As in condensed-matter physics, the funding problems of individual researchers in the biomedical field are partly a product of success. New discoveries -- as well as new diseases -- have created whole new fields of research that compete for limited research dollars. AIDS research alone now commands an annual budget of $800 million. Individual university researchers who choose not to work on AIDS or the human genome project may find their chances of being funded steadily shrinking.

Space scientists fear that the manned space station, whose cost estimate has swollen to a staggering $38 billion, will divert funds from space science in the '90s, as the space shuttle program did a decade earlier. Indeed, scientists bristle at listing the space station among "big science" programs. It's not really a science program at all, they insist; it's an orbiting pork barrel, whose only purpose is to prop up the aerospace industry. Now President Bush has called for an expedition to the moon and to Mars, at a cost estimated to exceed a half-trillion dollars! Yet virtually all scientists contend there is little to be learned scientifically from sending humans to Mars that could not be learned faster and more reliably with robotic probes -- and at much lower cost. Setting Priorities Both Congress and the Bush administration have a strong preference for conspicuous new initiatives, such as supercolliders and space shuttles, that serve as visible symbols of the nation's commitment to science and technology. Such symbols are not without practical benefits. Our failure to interest our own children in science careers compels the United States to rely on importing foreign scientists and engineers to help run our technological enterprise. Foreign scientists are attracted here because the United States is seen as the center of the universe for science. Our vitality as a nation depends on remaining the center.
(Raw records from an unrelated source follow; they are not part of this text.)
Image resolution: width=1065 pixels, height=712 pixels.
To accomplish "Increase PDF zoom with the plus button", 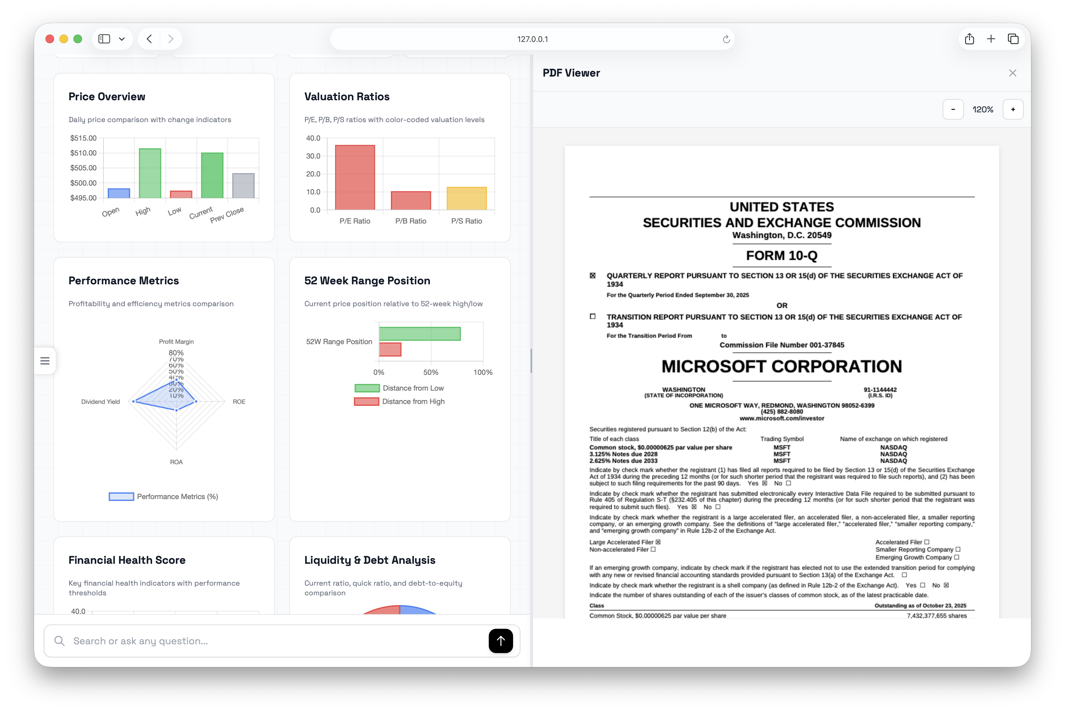I will [1013, 109].
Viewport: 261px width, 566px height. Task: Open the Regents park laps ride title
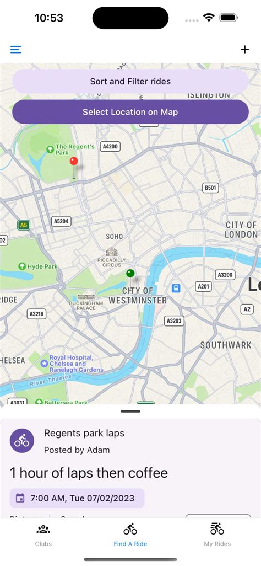pyautogui.click(x=84, y=433)
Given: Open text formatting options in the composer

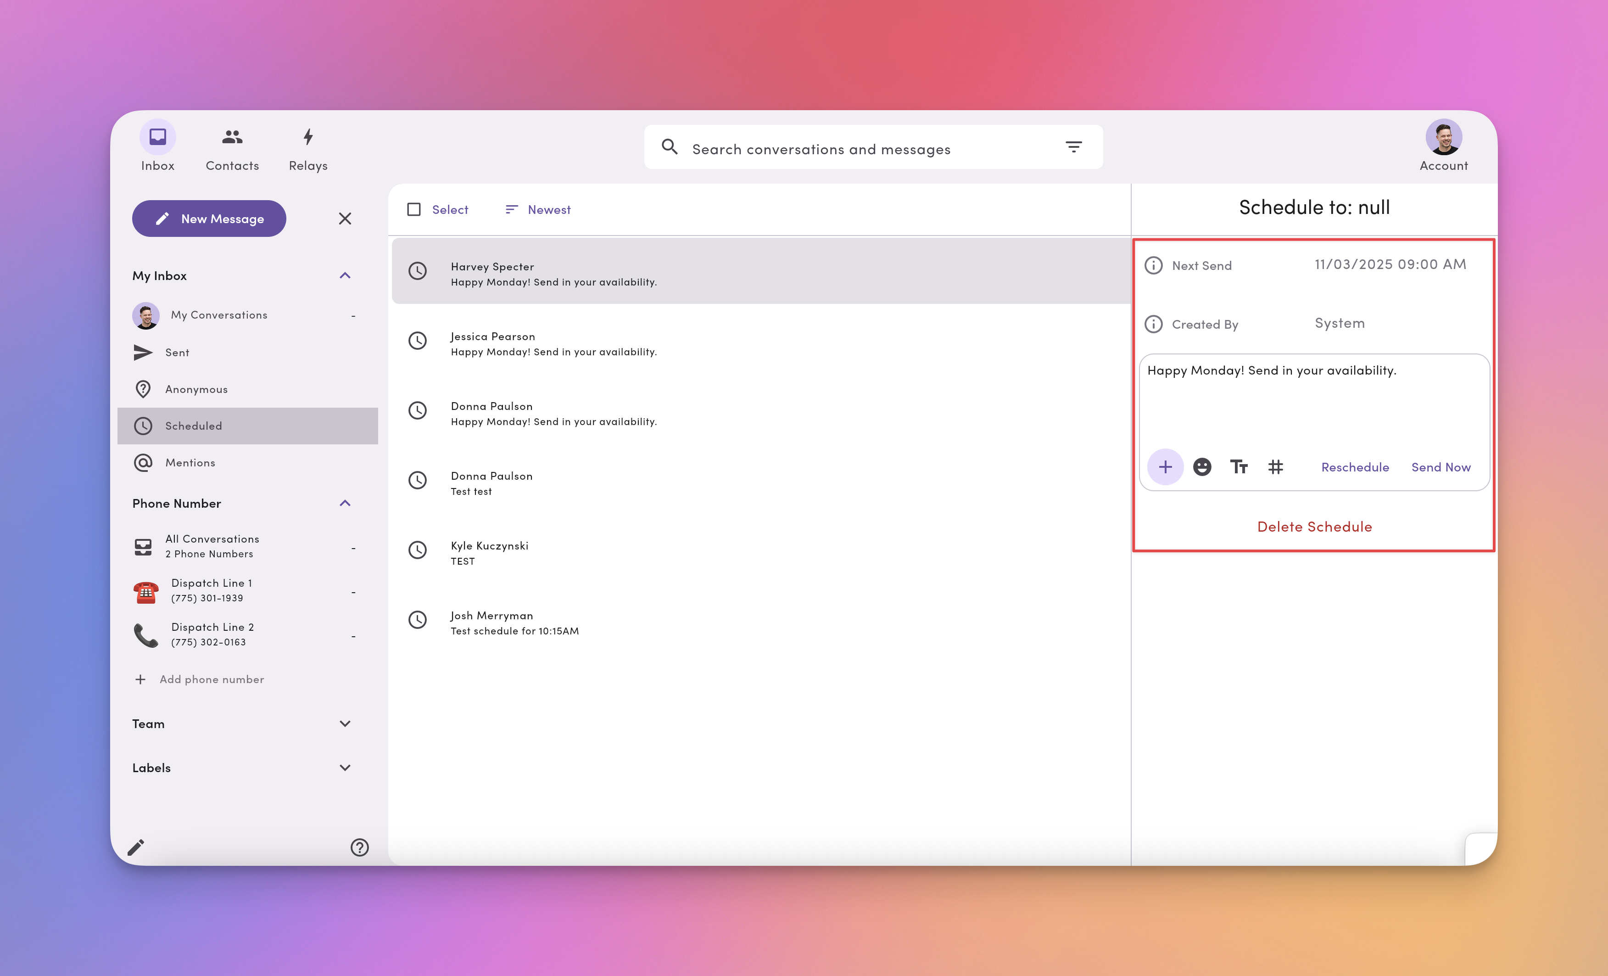Looking at the screenshot, I should pyautogui.click(x=1238, y=467).
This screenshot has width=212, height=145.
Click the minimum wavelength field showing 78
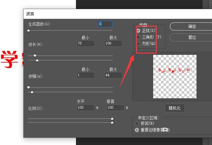86,43
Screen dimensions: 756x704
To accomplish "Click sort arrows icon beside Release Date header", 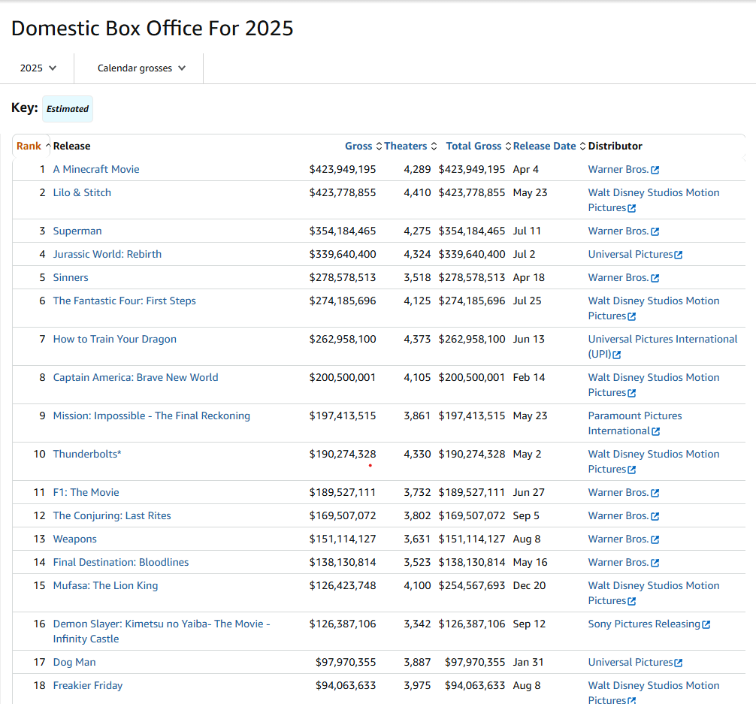I will 582,147.
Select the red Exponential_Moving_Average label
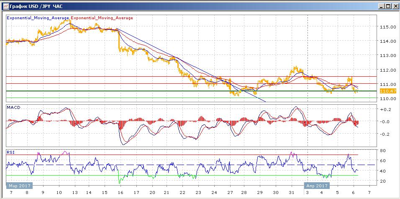 (103, 18)
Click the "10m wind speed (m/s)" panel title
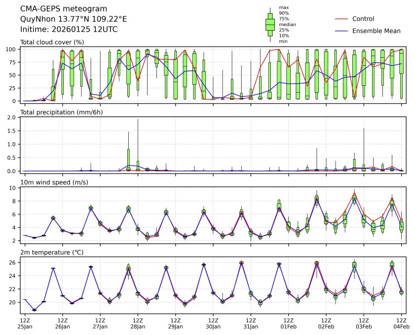 point(51,182)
It would be tragic, however, if we were to retain the symbols of American leadership in science and yet fail to support the small-science activities that keep us competitive. But that is precisely what we seem to be doing. Congress is inclined to believe that it has done well by small science if the budget of the NSF grows faster than the cost of living. But, to compete with Japan and Germany, we must learn to match our investment in small science to the increasing technological sophistication it generates -- as they have done.

The president's science adviser, D. Allan Bromley, commented recently that individual researchers do not comprise a unified scientific constituency, as do the supporters of mega-science projects. "The time has come, I'm afraid, when these constituencies matter," he said. But in fact, it's not just the scientific constituency that matters. Sen. Bennett Johnston (D-La.), the powerful chairman of the Senate Energy Committee, supports the SSC in the expectation that the magnets will be built in his economically depressed state. When efforts were made to ease the financial burden by bringing in foreign partners, it was suggested that Japan might contribute some of the magnets. "Let Japan dig the ditch or string the wires or something," Johnston said. That, of course, would produce an outcry from the domestic construction industry. The concrete lobby calls the SSC "the big pour."

When Erich Bloch, former director of the NSF, stepped down at the end of his term, exhaustion from a futile six-year struggle to double the agency's budget revealed itself. "The awful truth," he said in an interview, "is that no scientific discipline will ever again be fully funded. We'd better realize this. Very clearly the system has outgrown the capability to support it."

He was wrong. If Congress and the administration were convinced of the need for significantly greater investment in science, they could find the necessary resources -- as they did for defense during the Cold War, as they are now doing for the crisis in the Middle East and as they will do for the S & L bailout. The alternative is to cede the future to other nations.

Robert Park, a professor of physics at the University of Maryland, is director of the Washington office of public affairs for the American Physical Society.